The Classic Star Trek Series Ranked from Worst to Best
We’ve been on a bit of a Star Trek kick here lately, with rankings of the original six movies and The Next Generation films, so why not turn to the classic run of TV series, from The Original Series all the way through Enterprise?
I truly do love all of these shows, and it’s so hard to pick a favourite. Depending on my mood or which one I happen to be rewatching at the time, my top three can easily shift. Still, if I had to rank them (and I guess that’s the assignment here), this is where I’d land.
Star Trek: The Animated Series
Star Trek: The Animated Series is the easiest to place at the bottom. The short runtime and stiff animation (which has its own charm) definitely leave it lacking the weight, polish, and emotional punch of the live-action shows, but it’s better than its reputation suggests.
The series was written off as non-canon for years, yet over time, more and more of it has filtered back into modern Star Trek. It gave us the first appearance of Robert April, the Enterprise’s first captain, and introduced alien species and locations that would later be revisited. It may be slight compared with the others, but it’s still an important and surprisingly enjoyable part of the franchise if you give it a chance.
Star Trek: Enterprise
Star Trek: Enterprise, which was simply titled Enterprise for its first two seasons, rolled back the clock to a time before Kirk and Spock with the launch of humanity’s first warp-five starship. There were no shields, no tractor beams, and the transporter was only recently approved for bio transport, which the crew was clearly uncomfortable with. It was a genuinely interesting premise: humans being the new kids on the block, venturing out into a galaxy they didn’t fully understand and often weren’t prepared for.

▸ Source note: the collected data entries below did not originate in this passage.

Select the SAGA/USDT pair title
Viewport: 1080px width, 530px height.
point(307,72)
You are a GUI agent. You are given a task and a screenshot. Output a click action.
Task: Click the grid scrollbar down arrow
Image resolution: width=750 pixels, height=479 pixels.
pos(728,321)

Unfortunately, Enterprise didn’t always stay true to that prequel concept, with many episodes feeling like stories that could have been told on any other Trek show. Ironically, just as the fourth season finally began to fully embrace the era, exploring the early foundations of the Federation, the Vulcan Reformation, and more, the series was cancelled. There has been talk of revisiting the show with a new series centering around Scott Bakula’s Jonathan Archer as the President of the United Federation of Planets, but there’s no official movement.
Star Trek: Voyager
I should start by saying that I do love Star Trek: Voyager. It’s very rewatchable, packed with fun standalone episodes, new alien races, and great characters. But the show’s major flaw is that it plays things too safe, especially for a ship stranded more than 70,000 light-years from Earth.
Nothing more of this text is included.